▶ Text
::::
Intel, AMD, Sun and IBM Talk About 16- and 48-Core Chips
Intel, Sun, IBM and AMD, will unveil the details of a present and future processor designs at this year's International Solid State Circuits Conference (ISSCC 10).
The International Solid-State Circuits Conference is the foremost forum for presentation of advances in solid-state circuits and systems-on-a-chip. The Conference offers an opportunity for engineers working at the cutting edge of IC design and use to maintain technical currency, and to network with leading experts.
The upcoming conference will be held February 7-11 2010 in San Francisco, CA.
There, Intel will talk about its Westmere 32nm processors. Westmere is a family of next-generation IA processors for mobile, desktop and server segments on a second-generation high- metal-gate 32nm process offering increased core count, cache size, and frequency within same power envelope as the previous generation with further improvements in power efficiency, rich set of new features, and support for low-voltage DDR3.
::::
▶ Record extracts

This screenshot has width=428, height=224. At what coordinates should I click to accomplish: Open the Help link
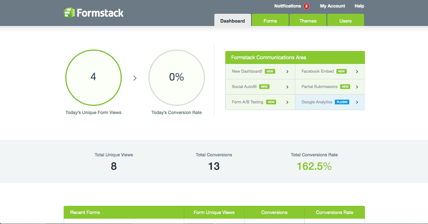359,6
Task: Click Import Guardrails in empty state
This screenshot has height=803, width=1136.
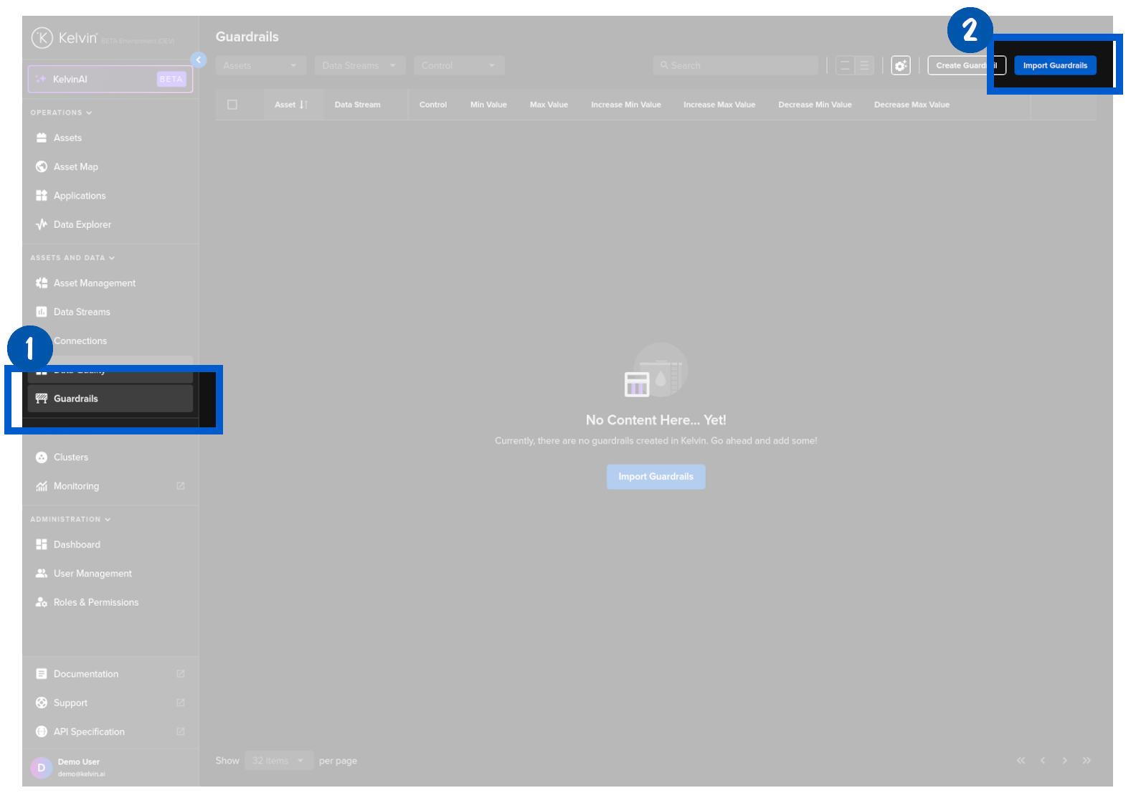Action: point(656,477)
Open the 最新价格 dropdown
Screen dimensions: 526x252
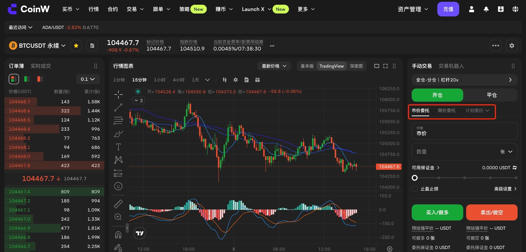274,66
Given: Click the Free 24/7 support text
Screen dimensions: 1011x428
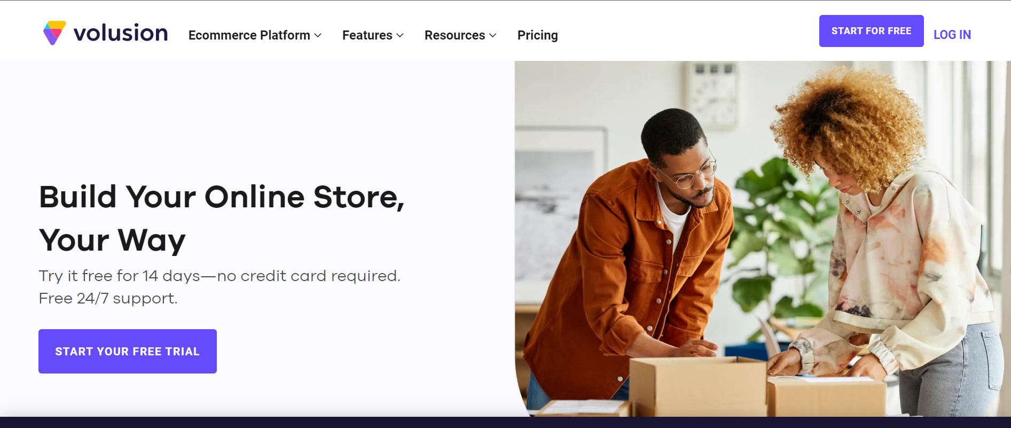Looking at the screenshot, I should pos(108,298).
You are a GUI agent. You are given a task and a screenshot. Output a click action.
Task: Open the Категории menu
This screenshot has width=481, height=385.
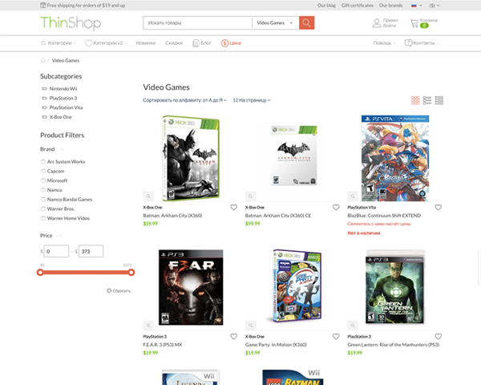pyautogui.click(x=59, y=43)
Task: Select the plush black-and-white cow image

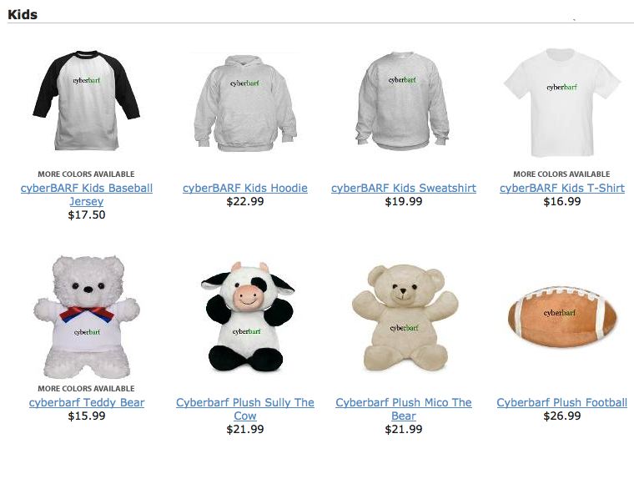Action: (248, 316)
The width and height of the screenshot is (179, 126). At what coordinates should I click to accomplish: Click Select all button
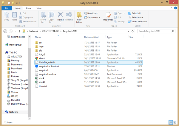(x=134, y=13)
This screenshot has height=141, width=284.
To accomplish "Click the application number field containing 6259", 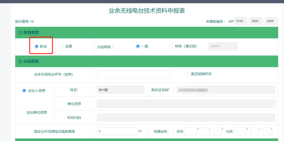I will 271,21.
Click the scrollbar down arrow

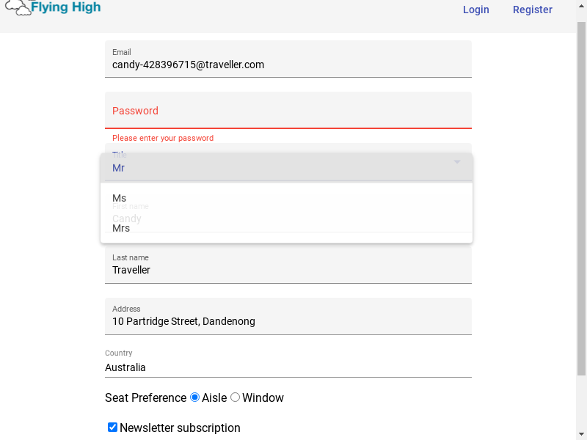point(581,435)
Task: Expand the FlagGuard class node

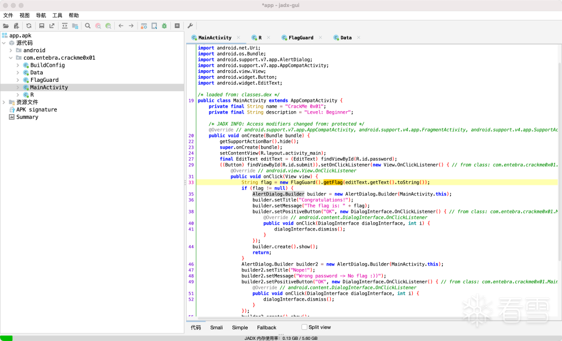Action: pyautogui.click(x=18, y=80)
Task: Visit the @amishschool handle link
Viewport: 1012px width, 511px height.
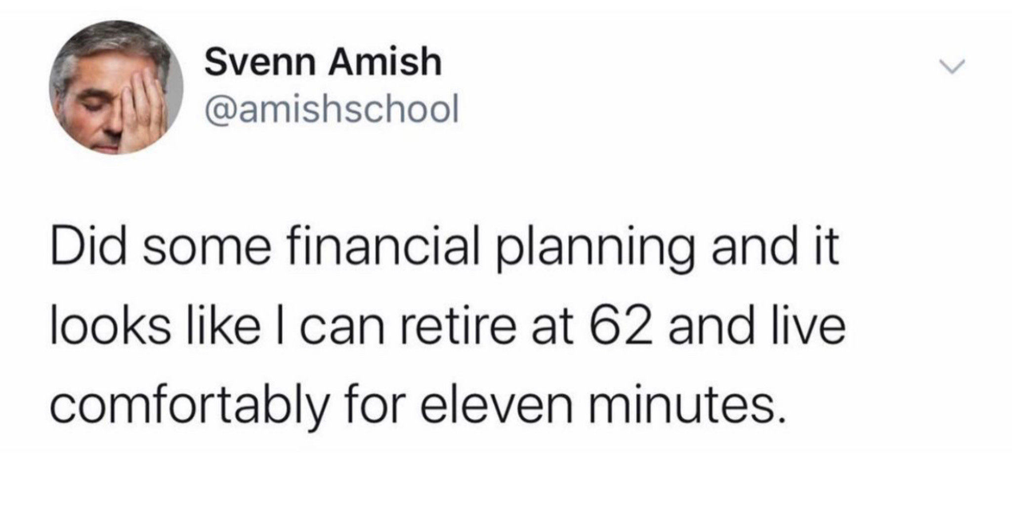Action: pyautogui.click(x=332, y=110)
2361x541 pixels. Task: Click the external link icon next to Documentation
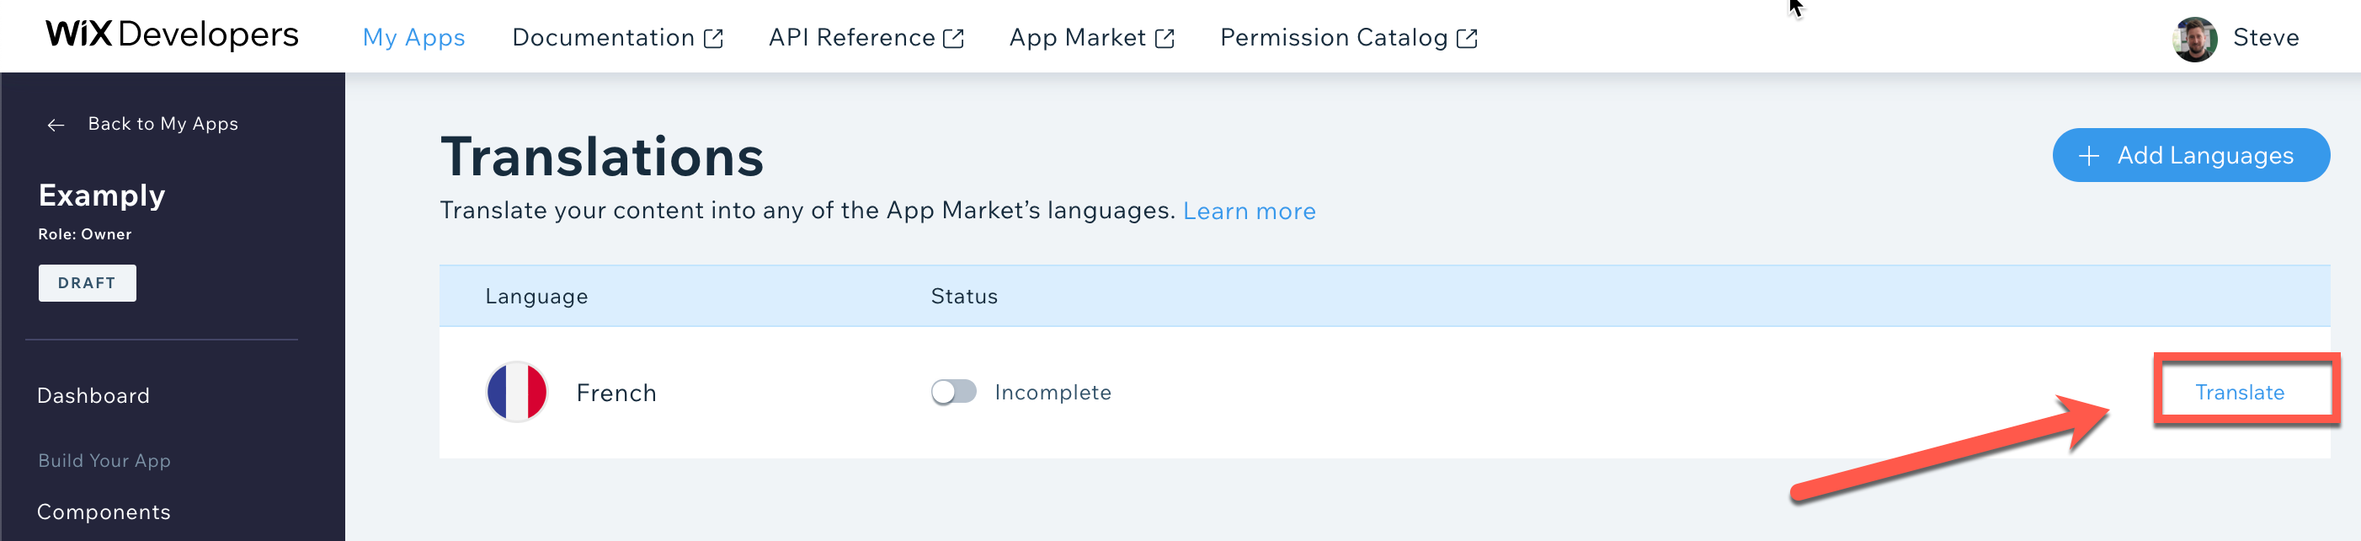(713, 39)
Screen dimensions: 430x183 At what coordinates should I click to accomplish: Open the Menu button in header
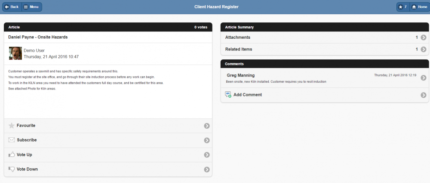(x=31, y=7)
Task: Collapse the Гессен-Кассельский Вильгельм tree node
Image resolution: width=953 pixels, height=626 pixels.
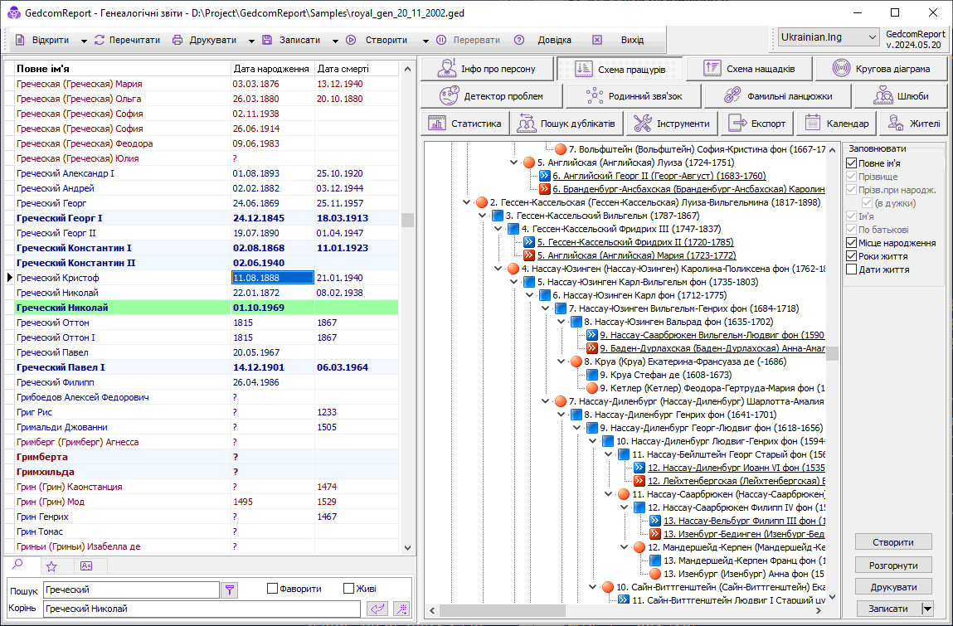Action: tap(484, 216)
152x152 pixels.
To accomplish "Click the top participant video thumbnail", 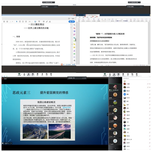I will [115, 87].
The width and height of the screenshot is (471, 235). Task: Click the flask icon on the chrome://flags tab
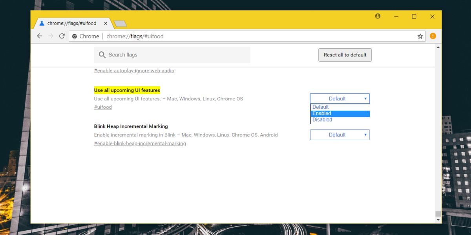click(x=42, y=23)
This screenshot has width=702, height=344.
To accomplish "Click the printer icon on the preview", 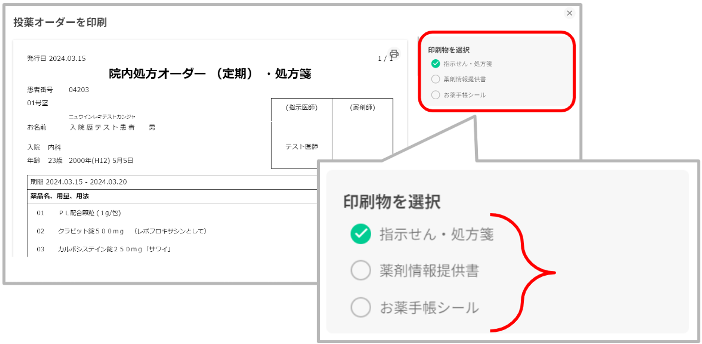I will [x=394, y=54].
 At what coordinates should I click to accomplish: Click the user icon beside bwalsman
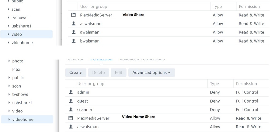click(x=74, y=41)
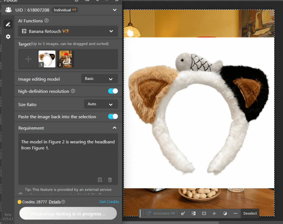The height and width of the screenshot is (224, 283).
Task: Click the prompt history icon beside the trash
Action: click(100, 180)
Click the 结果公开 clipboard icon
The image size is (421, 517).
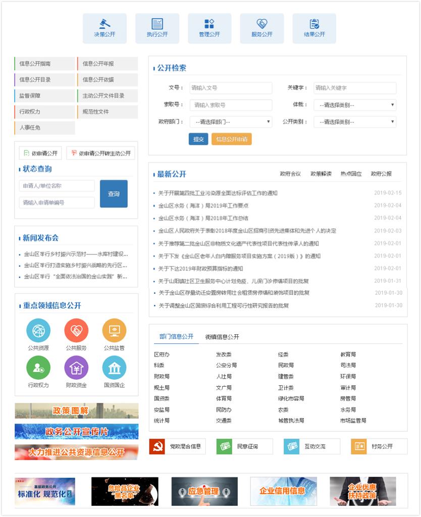(x=314, y=24)
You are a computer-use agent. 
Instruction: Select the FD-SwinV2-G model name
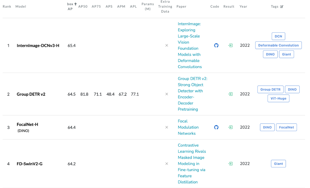pyautogui.click(x=30, y=164)
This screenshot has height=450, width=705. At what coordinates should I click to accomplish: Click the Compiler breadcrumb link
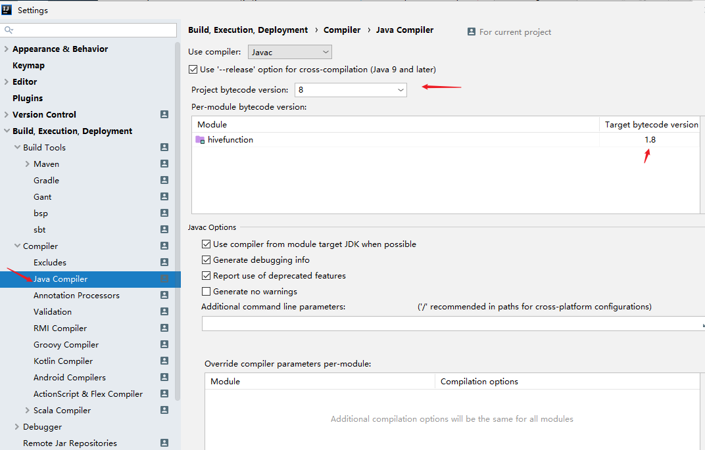point(342,30)
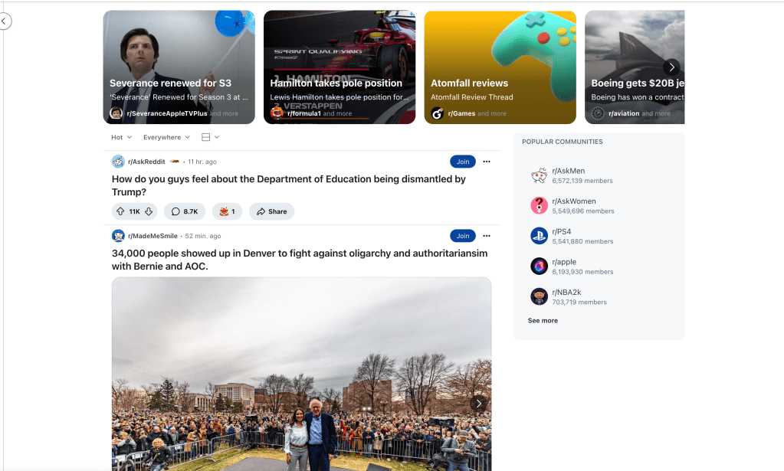Viewport: 784px width, 471px height.
Task: Click the r/apple community icon
Action: point(539,267)
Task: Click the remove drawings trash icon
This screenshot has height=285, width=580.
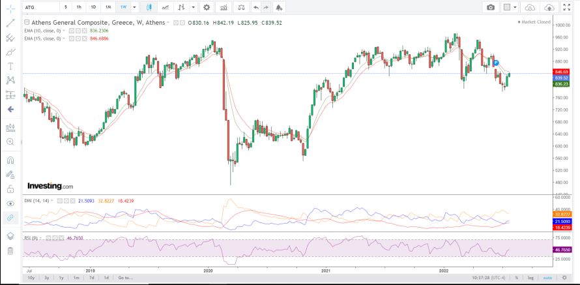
::::
▶ Apply what you read
A – When and where will the upcoming conference in the ISSCC article be held?
B – Reproduce the part of the ISSCC article that opens with the words containing "The International Solid-State" and closes with "with leading experts.".
The lines are separate material, apart from the ISSCC article.

▶ Solutions to each task
A – February 7-11, 2010, in San Francisco, CA.

B –
The International Solid-State Circuits Conference is the foremost forum for presentation of advances in solid-state circuits and systems-on-a-chip. The Conference offers an opportunity for engineers working at the cutting edge of IC design and use to maintain technical currency, and to network with leading experts.